▶ WORK TO COMPLETE
Write out the interview excerpt word for word, from "And there was" up to and including "as a compliment.".

## Begin TEXT BLOCK

We'd say, "But they don't have cars." He'd say, "Just get 'em to
chauffeur them... Make sure you get their lunch money."
DeLorenzo:
And that's why we formed a band.
Gano:
Anyway, so I had a lot of friends in the freshman and sophomore and
junior classes, and when they saw the ballot and all the names of
people that they'd never heard of, all these seniors, in every class
they'd say, "Gordon Gano -- oh, that's the dude with the bathrobe!
Let's
all vote for him!" So it was an avalanche.
DeLorenzo:
So you were just
the laughing-stock, and you were made a big fool in front of the whole
student body, and you stand in shame to this day.
Ritchie:
Just goes to show how wrong you can be.
6. The
Sincerest Form of Flattery
Gano: Someone was talking to me earlier
and asked, "Are you getting sick of people always comparing you to ..."
And there was this pause, and I just knew, "Lou Reed, Jonathan Richman"
-- and I realized that, yes, I am sick of it. And I haven't been
before. But today I am sick of it. Which is a breakthrough of sorts. So
I guess now I'll start getting hostile. I don't know; I always take it
as a compliment.

## End TEXT BLOCK
## Begin DATASET CONTENT

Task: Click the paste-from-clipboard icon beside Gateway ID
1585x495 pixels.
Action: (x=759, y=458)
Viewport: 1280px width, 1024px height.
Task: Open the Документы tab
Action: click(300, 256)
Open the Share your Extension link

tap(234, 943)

## End DATASET CONTENT
## Begin DATASET CONTENT

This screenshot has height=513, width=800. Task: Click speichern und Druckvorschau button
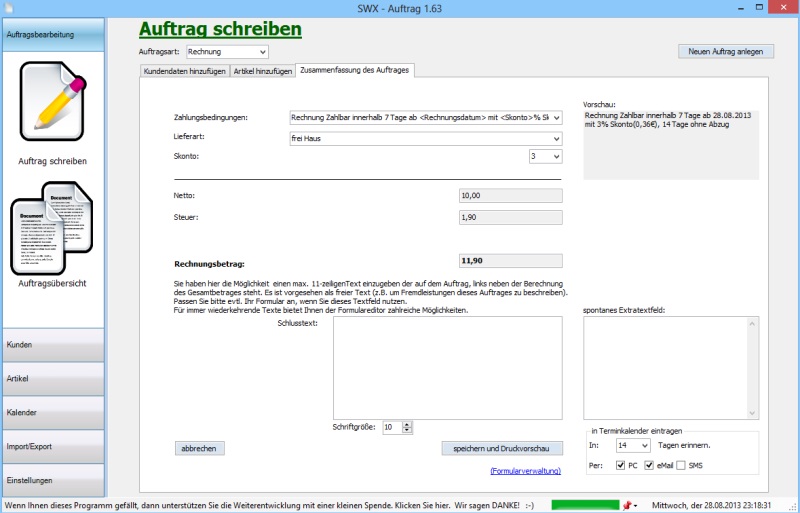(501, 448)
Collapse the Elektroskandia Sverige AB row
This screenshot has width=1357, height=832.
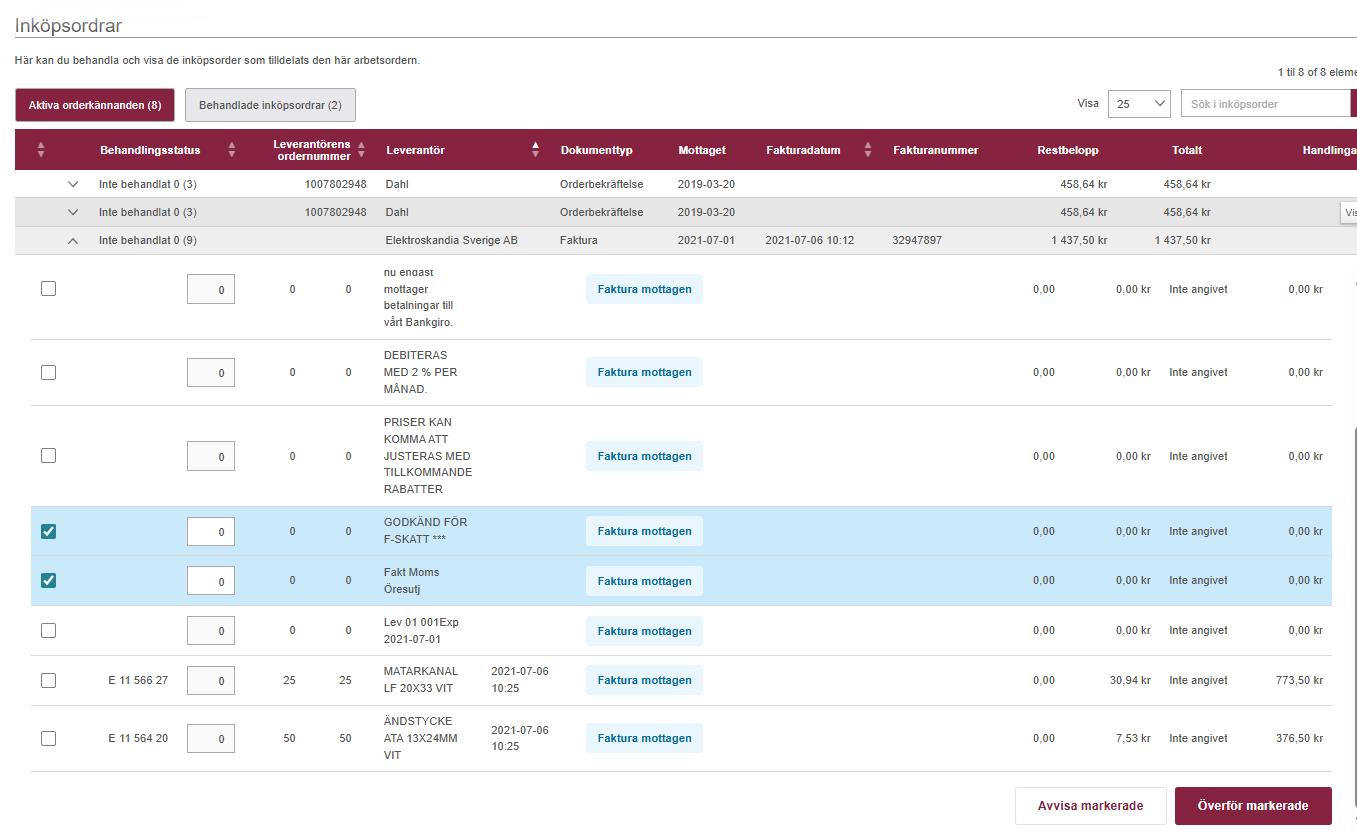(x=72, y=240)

## End DATASET CONTENT

▶ ANSWER FOR THE TASK
And there was this pause, and I just knew, "Lou Reed, Jonathan Richman"
-- and I realized that, yes, I am sick of it. And I haven't been
before. But today I am sick of it. Which is a breakthrough of sorts. So
I guess now I'll start getting hostile. I don't know; I always take it
as a compliment.